- Study material
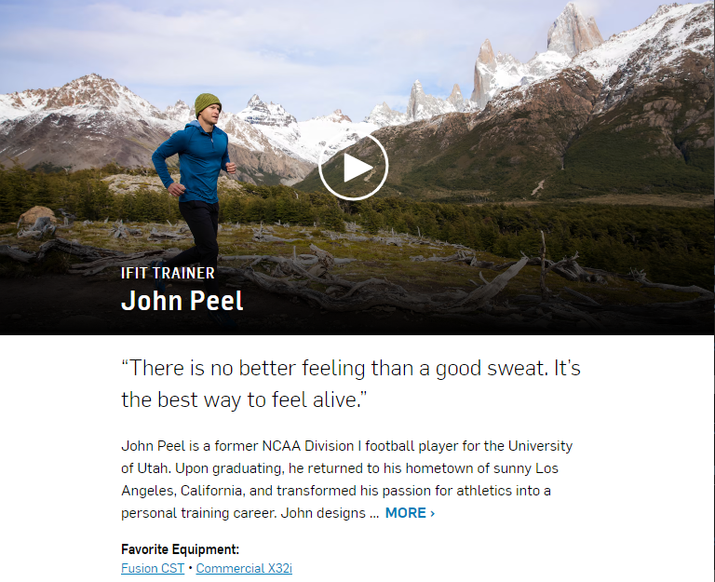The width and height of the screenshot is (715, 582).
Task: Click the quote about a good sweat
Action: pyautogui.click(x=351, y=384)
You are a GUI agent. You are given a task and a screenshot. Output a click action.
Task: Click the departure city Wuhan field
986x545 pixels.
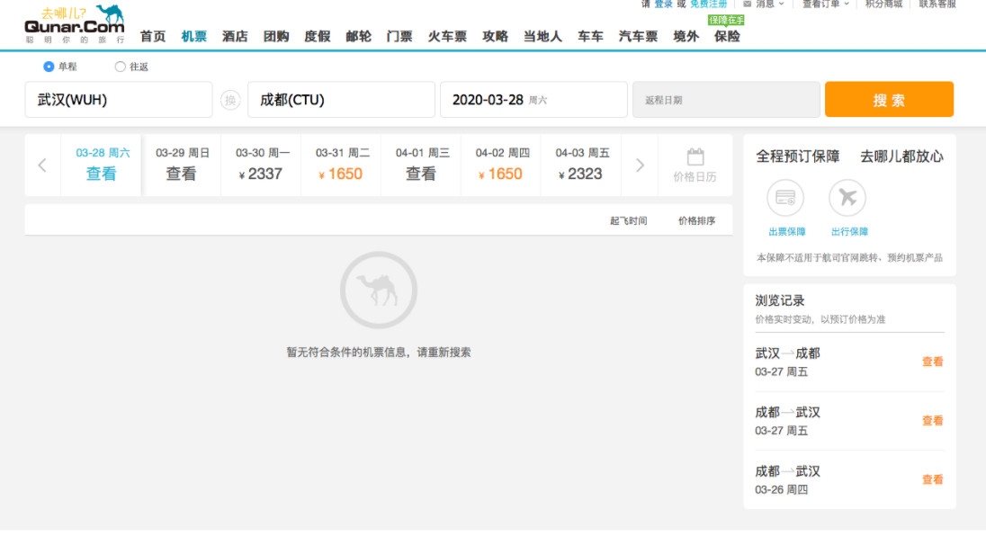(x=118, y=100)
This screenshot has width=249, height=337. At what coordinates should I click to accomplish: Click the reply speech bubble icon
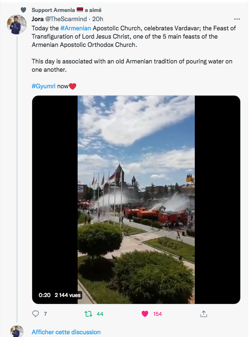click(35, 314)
* * *
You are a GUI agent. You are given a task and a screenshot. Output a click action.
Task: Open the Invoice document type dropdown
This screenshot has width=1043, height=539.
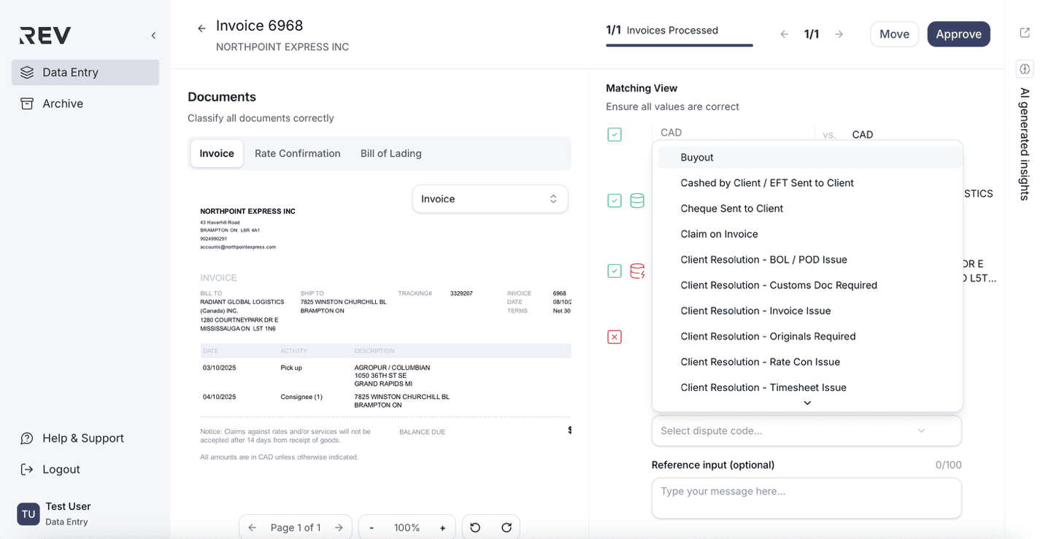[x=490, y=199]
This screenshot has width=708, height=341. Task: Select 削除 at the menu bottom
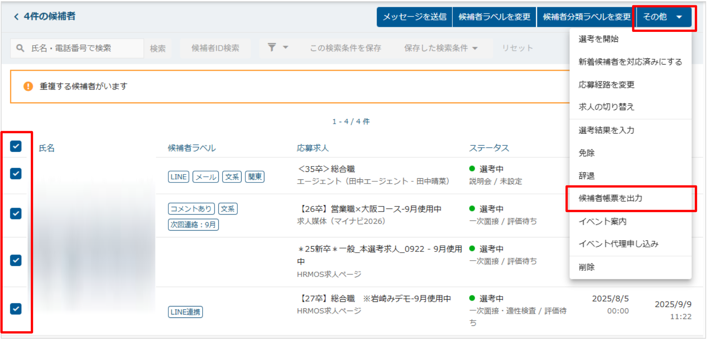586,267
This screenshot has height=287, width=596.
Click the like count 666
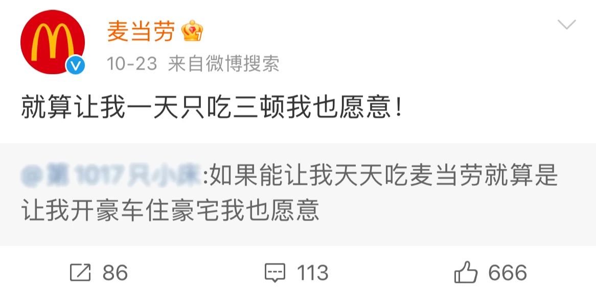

- Your objective
Each line from the one that contains "Task: Open the Invoice document type dropdown" down to the one that contains "Click the like count 666" is to be returned exactly as it stands above, both ends included, with pictures removed.

- Written answer
Task: Open the Invoice document type dropdown
This screenshot has width=1043, height=539.
[x=490, y=199]
This screenshot has width=708, height=341. Task: Select 削除 at the menu bottom
586,267
This screenshot has height=287, width=596.
Click the like count 666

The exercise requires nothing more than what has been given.